Yes, this is how I see it. You get an increase in awareness that can drive moment for a bit, just like pushing a go-kart, but normally, no title is enough to sustain a console for an entire generation and sell tens of millions of units. A 'killer app' as defined by a game with a lot of appeal is far more important at the beginning of a console's life to whack the install base up quickly. It's also nice to have throughout. But console sales are really dependent on steady growth. For example, what is the killer app on iPhone? It's actually a service of a huge library of variety. Anyone can find something that suits their personal interest. Compare that with a hypothetical Game-and-Watch Gears of War that can play Gears 3 in console quality on the go, but can only play that game and no other. Which will sell the most, the one with huge killer app or the one offering limitless variety?
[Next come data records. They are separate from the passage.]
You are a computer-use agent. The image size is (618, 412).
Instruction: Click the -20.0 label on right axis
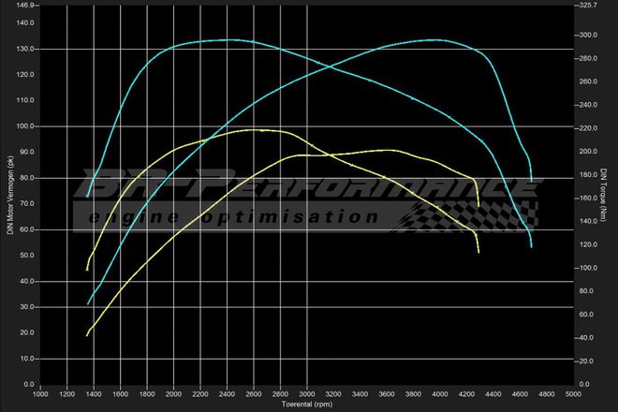[587, 361]
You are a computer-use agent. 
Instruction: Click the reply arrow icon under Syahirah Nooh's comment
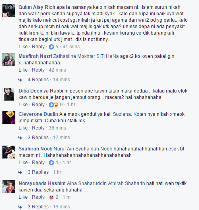tap(20, 173)
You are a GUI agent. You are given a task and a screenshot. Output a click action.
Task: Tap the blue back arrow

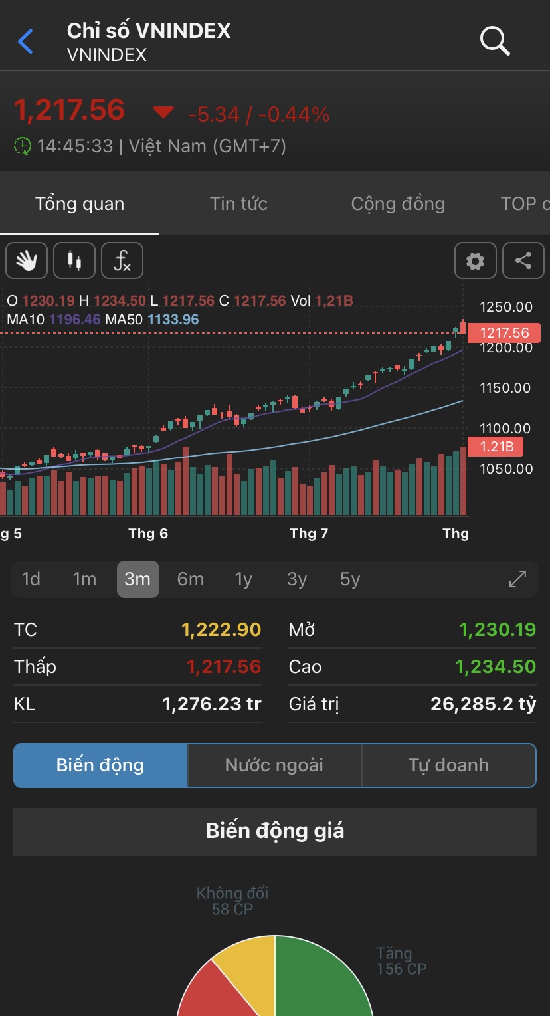coord(25,42)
PS3 didn't have a single title that attracted millions of buyers. Some will say the killer app was BluRay, which attracted the first few million buyers. I personally doubt any game could have been a killer app able to sell 10 million units of a $600 console, especially when the HD console experience was a year old. If PS3 launched with KZ2 a year before XB360 and Gears, I dare say the roles would be reversed, but the economics and technology just couldn't ever manage that. Guerilla and ND and Insomniac, and every other developer, needs time with the machine to make it sing.
Perhaps it is in the console companies' interst to model a new machine around the existing one so development can start now on a killer game that introduces the next generation with a huge fanfare? Even then, a 10 million unit headstart doesn't win you anything on its own. There are too many factors. Targetting a killer game will improve the start but take away from investment in other parts of the development chain.